• [Material shown]:
---*---
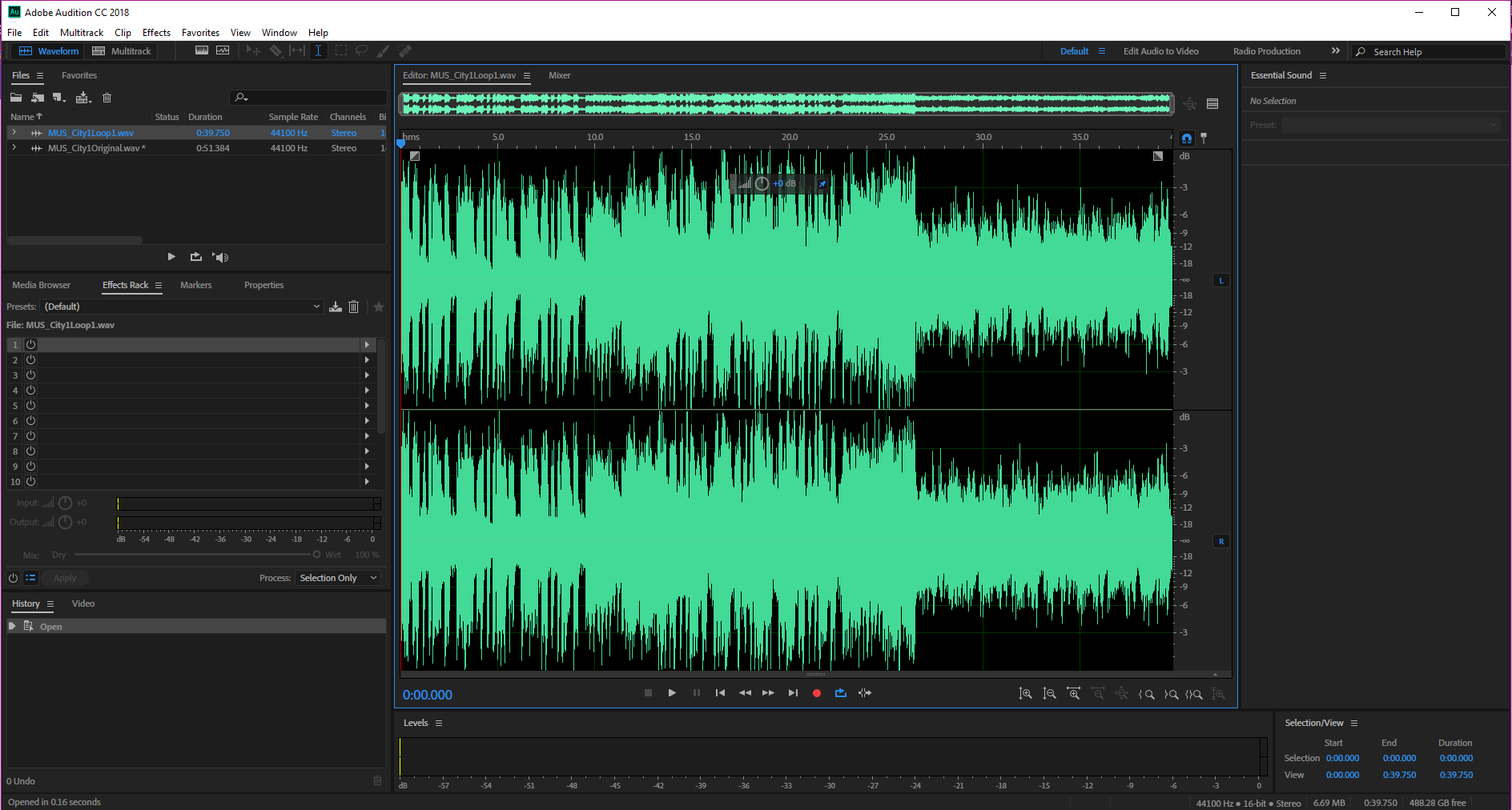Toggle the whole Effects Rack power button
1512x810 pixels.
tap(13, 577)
---*---
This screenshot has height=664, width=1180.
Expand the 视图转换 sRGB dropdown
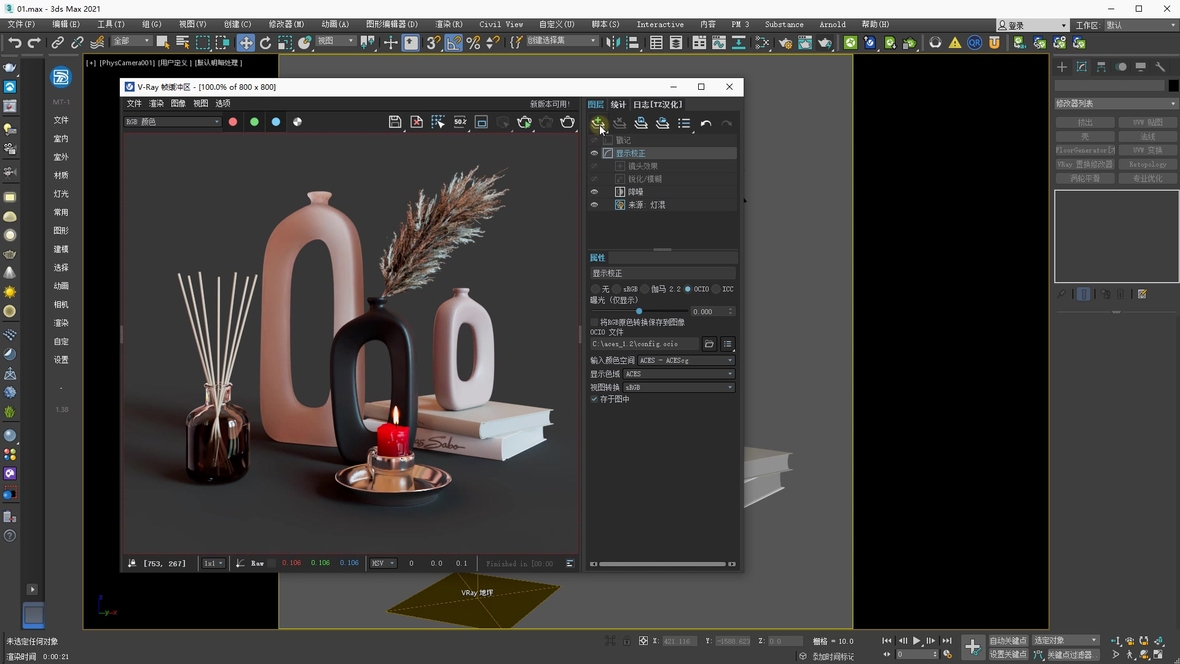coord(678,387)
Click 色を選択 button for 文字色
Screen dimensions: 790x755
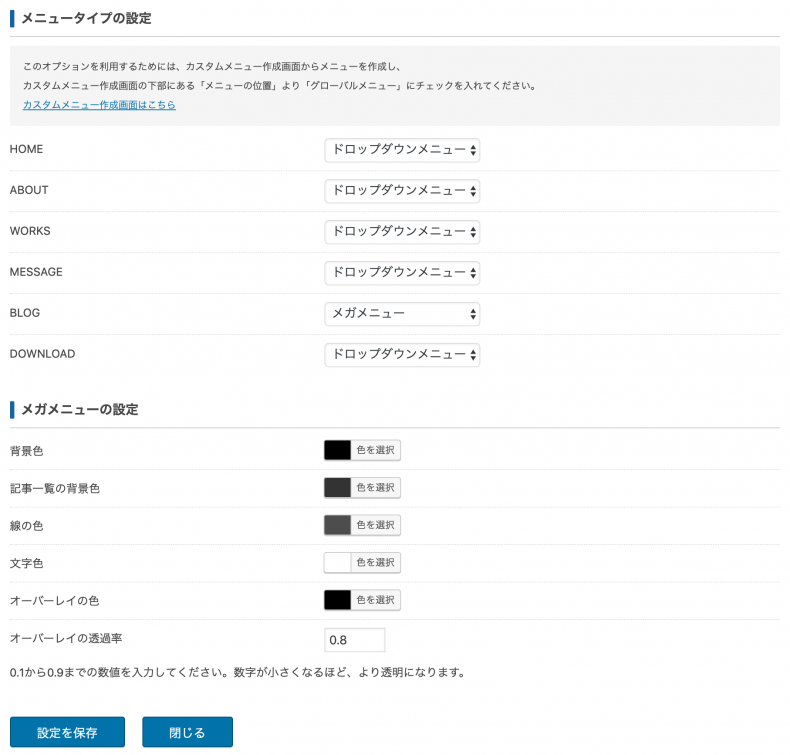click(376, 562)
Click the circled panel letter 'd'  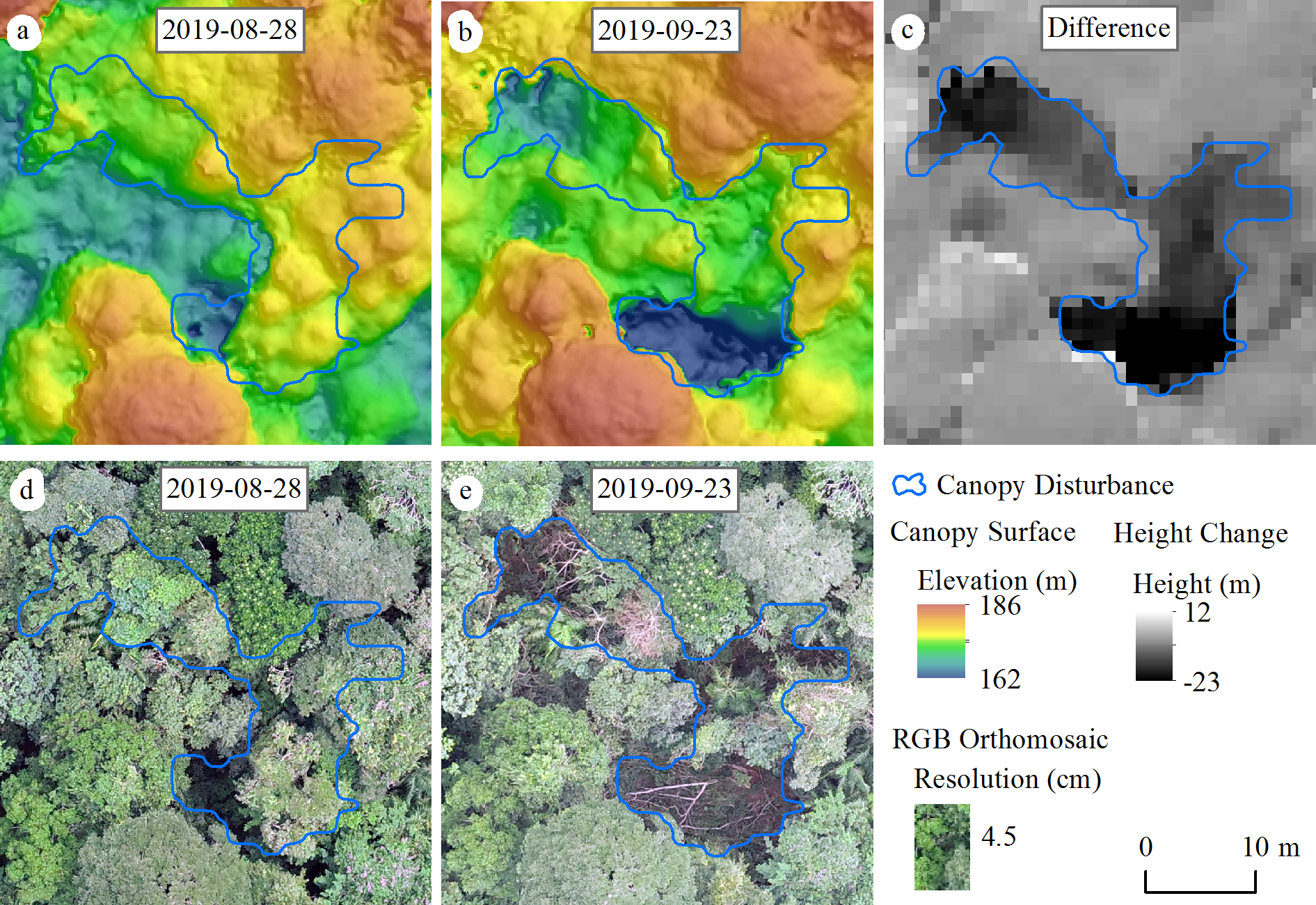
---*---
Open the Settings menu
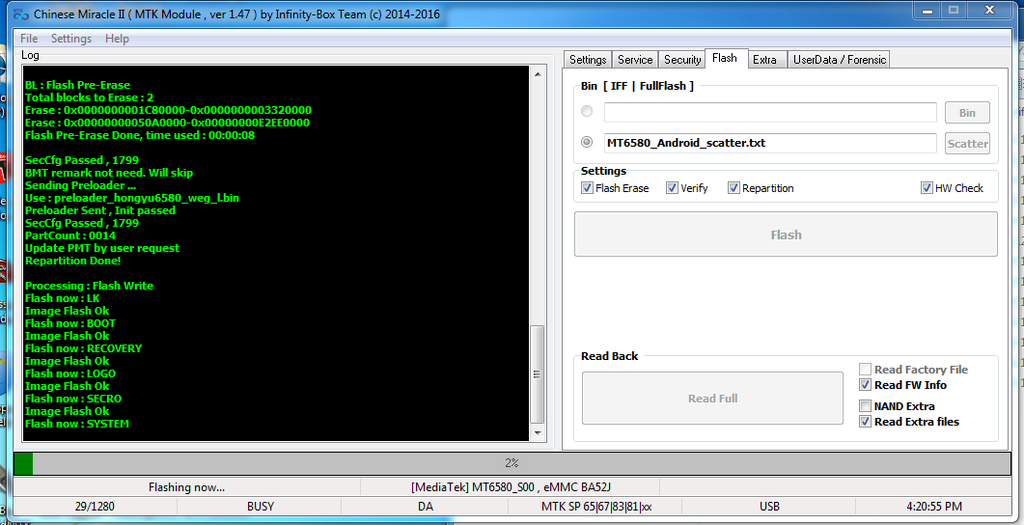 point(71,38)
---*---
• [Set problem]: Please write out again the records from the line with "Click 色を選択 button for 文字色" to the line with "Click the circled panel letter 'd'", both ends included, requests and all. Scale each coordinate in the answers by 1.4, round to whole numbers with halves going up, and leave the pictures out.

• [Expected answer]:
Click 色を選択 button for 文字色
Screen dimensions: 790x755
click(526, 787)
Click the circled panel letter 'd'  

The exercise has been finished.